Decades of study of the RNA folding problem have revealed that diverse and complex structured RNAs are built from a common set of recurring structural motifs, leading to the perspective that a generalizable model of RNA folding may be developed from understanding of the folding properties of individual structural motifs. We used single-molecule fluorescence to dissect the kinetic and thermodynamic properties of a set of variants of a common tertiary structural motif, the tetraloop/tetraloop-receptor (TL/TLR). Our results revealed a multistep TL/TLR folding pathway in which preorganization of the ubiquitous AA-platform submotif precedes the formation of the docking transition state and tertiary A-minor hydrogen bond interactions form after the docking transition state.
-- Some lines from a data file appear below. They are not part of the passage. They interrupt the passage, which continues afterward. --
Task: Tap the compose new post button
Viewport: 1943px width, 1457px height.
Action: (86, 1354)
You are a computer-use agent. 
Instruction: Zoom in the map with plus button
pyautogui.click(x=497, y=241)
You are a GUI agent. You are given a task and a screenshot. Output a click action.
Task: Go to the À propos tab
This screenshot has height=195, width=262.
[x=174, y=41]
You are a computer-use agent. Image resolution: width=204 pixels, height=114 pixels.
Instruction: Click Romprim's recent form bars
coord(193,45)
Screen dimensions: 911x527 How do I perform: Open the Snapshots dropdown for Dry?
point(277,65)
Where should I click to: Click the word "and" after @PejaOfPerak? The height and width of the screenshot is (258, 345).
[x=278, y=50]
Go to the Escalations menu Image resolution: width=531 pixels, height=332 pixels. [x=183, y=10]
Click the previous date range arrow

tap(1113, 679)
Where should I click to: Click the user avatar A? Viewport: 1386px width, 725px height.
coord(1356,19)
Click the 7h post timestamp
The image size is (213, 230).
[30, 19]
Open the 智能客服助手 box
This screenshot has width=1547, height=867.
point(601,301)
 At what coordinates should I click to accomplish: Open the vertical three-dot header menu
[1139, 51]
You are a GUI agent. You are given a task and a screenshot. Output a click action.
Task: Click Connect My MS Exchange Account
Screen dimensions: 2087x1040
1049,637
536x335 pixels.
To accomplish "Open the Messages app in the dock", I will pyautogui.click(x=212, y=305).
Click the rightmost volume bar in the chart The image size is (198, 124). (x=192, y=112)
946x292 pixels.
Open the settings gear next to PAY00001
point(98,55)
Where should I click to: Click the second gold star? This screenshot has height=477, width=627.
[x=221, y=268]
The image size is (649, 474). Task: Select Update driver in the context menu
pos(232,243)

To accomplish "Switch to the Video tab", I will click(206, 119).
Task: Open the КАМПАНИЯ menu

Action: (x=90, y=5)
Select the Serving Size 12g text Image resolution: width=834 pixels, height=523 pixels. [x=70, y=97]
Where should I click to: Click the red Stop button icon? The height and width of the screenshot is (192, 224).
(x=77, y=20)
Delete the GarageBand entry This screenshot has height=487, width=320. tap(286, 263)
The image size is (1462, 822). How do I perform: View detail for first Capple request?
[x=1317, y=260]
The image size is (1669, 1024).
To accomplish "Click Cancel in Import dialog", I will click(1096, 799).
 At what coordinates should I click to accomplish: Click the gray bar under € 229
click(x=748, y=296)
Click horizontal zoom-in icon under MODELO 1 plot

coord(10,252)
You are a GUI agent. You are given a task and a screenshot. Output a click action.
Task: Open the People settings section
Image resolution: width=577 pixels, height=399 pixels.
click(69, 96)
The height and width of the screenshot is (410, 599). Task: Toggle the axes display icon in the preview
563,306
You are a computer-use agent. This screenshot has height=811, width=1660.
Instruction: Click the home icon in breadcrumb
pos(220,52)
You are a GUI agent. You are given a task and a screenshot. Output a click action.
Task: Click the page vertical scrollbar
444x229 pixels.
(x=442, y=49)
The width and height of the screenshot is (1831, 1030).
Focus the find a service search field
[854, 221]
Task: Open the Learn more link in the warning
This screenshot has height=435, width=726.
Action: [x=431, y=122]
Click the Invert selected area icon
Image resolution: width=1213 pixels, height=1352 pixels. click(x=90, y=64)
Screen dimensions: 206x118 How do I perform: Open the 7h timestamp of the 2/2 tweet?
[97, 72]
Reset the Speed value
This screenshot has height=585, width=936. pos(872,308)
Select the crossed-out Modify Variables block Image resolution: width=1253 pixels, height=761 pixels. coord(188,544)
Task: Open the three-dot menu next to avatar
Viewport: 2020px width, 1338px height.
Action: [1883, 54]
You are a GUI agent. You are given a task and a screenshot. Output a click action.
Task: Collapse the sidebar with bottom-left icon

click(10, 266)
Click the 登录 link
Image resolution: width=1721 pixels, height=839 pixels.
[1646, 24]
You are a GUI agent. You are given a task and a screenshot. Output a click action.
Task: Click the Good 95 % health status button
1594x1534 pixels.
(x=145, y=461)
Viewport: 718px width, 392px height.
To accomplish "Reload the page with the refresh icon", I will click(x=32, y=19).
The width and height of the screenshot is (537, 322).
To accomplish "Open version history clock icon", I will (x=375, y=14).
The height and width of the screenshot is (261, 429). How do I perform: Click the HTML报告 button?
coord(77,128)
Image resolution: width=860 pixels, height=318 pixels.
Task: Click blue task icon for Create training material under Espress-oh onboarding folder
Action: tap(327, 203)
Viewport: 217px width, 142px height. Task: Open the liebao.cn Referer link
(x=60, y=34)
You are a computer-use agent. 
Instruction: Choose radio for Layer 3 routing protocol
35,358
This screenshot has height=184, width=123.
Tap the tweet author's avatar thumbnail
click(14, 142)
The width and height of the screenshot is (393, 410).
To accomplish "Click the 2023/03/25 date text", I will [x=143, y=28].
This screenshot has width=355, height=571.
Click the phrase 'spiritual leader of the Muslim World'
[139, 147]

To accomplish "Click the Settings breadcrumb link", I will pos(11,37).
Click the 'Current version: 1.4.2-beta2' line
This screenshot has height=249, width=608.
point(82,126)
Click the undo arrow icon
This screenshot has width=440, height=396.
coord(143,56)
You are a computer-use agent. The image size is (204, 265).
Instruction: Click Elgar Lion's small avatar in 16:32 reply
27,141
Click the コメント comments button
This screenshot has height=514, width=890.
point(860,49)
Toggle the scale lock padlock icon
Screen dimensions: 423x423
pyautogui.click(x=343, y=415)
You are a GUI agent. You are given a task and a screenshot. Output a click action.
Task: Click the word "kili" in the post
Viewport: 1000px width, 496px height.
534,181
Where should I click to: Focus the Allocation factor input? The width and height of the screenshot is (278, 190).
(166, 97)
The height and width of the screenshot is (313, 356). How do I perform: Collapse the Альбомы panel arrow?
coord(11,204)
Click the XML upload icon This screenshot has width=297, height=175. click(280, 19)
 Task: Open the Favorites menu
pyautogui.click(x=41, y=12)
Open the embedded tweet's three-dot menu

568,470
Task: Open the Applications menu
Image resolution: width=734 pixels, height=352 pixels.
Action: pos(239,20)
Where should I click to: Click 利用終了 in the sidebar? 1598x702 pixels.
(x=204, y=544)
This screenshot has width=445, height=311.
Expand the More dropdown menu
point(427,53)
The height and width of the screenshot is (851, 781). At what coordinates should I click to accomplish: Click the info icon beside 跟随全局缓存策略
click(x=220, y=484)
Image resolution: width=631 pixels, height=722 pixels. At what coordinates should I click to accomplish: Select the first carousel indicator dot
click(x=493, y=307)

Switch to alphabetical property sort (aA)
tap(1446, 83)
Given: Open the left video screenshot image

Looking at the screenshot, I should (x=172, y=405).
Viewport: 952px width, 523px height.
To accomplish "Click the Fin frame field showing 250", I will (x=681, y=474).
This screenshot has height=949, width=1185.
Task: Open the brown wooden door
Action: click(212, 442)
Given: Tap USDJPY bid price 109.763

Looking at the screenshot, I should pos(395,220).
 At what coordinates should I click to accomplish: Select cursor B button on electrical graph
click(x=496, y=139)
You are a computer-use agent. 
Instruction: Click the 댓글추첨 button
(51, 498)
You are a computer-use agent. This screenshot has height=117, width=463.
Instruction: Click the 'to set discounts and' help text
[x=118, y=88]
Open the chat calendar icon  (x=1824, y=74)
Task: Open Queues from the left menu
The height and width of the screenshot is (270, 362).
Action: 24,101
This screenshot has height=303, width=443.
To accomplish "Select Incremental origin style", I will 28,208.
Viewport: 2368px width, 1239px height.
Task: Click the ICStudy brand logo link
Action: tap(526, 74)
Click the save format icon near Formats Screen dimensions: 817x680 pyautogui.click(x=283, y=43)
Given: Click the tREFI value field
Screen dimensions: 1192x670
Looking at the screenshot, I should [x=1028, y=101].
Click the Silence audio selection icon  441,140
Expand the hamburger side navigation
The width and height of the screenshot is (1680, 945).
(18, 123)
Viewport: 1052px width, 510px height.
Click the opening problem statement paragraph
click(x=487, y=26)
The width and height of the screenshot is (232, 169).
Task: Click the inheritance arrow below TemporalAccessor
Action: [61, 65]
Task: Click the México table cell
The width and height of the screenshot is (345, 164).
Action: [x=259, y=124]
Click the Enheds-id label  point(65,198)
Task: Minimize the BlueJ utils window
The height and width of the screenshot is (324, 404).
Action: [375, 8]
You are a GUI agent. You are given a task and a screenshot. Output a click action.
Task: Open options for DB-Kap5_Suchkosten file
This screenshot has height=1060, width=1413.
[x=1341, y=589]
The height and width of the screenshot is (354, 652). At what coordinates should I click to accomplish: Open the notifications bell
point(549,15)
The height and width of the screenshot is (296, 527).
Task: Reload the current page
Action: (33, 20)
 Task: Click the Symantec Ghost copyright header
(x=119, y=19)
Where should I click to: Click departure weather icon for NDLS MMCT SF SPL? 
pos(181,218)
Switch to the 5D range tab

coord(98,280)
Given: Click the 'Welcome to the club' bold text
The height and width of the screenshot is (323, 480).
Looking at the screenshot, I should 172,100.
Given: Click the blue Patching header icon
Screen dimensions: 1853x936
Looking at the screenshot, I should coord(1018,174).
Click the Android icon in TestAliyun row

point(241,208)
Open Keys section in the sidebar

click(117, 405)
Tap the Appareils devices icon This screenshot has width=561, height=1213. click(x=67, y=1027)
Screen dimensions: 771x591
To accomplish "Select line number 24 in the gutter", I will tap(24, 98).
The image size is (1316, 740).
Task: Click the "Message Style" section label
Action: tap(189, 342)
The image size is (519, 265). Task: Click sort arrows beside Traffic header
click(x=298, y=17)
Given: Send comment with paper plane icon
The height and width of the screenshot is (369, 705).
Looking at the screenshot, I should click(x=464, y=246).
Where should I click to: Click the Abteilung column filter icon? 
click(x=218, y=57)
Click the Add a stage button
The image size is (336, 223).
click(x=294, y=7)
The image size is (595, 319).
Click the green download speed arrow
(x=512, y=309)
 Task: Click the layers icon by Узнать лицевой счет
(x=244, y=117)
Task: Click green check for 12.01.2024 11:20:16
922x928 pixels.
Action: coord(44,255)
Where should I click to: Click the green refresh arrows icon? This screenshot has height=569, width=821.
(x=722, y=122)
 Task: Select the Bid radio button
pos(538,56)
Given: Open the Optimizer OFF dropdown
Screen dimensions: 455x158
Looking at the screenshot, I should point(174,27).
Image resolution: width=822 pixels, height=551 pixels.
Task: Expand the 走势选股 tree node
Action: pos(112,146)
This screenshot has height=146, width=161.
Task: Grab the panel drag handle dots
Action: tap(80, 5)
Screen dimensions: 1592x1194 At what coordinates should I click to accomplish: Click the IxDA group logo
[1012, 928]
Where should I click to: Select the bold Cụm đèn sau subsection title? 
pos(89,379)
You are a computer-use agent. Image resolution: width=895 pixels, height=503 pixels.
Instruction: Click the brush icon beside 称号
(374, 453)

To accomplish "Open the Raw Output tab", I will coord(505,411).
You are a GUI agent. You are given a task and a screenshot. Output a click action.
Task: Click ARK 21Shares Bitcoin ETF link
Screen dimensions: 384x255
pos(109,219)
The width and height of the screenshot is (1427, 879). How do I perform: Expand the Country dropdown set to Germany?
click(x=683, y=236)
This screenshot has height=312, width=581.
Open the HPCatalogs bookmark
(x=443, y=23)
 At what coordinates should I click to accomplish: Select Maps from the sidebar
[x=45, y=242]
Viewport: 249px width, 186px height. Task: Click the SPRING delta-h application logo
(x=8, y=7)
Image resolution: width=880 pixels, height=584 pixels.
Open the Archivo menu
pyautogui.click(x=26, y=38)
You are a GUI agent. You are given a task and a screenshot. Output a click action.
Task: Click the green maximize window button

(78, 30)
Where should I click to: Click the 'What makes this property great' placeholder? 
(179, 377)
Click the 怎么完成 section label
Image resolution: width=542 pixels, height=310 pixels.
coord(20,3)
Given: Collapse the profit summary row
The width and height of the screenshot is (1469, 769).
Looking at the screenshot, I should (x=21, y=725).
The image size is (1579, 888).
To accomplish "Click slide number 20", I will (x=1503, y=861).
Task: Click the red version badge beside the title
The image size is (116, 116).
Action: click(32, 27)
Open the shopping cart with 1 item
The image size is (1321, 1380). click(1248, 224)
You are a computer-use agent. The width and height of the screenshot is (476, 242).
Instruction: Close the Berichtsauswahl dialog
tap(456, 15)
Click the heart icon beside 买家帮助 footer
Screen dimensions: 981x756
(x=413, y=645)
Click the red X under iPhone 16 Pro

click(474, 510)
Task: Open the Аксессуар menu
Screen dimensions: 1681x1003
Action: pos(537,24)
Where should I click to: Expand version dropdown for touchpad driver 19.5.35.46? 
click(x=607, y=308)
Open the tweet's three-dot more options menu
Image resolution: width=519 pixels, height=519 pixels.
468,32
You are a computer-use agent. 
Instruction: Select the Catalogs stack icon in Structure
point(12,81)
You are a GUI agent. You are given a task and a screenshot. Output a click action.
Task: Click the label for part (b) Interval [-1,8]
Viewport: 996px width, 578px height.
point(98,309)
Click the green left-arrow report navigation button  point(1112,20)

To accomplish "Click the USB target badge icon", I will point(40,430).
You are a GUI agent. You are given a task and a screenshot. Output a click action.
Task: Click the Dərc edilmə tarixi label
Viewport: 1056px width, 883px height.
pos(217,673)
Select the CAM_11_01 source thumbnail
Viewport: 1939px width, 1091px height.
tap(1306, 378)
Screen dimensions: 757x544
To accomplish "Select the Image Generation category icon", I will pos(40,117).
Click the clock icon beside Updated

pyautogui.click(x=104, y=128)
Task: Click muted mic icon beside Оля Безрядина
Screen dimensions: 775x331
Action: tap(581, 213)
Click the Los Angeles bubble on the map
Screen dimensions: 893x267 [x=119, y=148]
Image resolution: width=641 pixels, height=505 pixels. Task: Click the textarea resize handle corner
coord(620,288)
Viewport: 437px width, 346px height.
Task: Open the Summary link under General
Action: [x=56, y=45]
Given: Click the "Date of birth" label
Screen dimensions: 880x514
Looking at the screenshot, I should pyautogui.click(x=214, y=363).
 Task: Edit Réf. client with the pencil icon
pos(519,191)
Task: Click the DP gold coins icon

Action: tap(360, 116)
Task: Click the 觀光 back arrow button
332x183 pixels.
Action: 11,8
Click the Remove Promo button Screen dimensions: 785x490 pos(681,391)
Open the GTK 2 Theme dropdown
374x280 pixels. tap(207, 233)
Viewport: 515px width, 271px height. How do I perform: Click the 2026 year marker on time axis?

Differences in ion dependences between TL/TLR variants indicated the occurrence of sequence-dependent conformational rearrangements prior to and after the formation of the docking transition state. Nevertheless, varying the junction connecting the TL/TLR produced a common kinetic and ionic effect for all variants, suggesting that the global conformational search and compaction electrostatics are energetically independent from the formation of the tertiary motif contacts. We also found that in vitro-selected variants, despite their similar stability at high Mg2+ concentrations, are considerably less stable than natural variants under near-physiological ionic conditions, and the occurrence of the TL/TLR sequence variants in Nature correlates with their thermodynamic stability in isolation. Overall, our findings are consistent with modular but complex energetic properties of RNA structural motifs and will aid in the eventual quantitative description of RNA folding from its secondary and tertiary structural elements.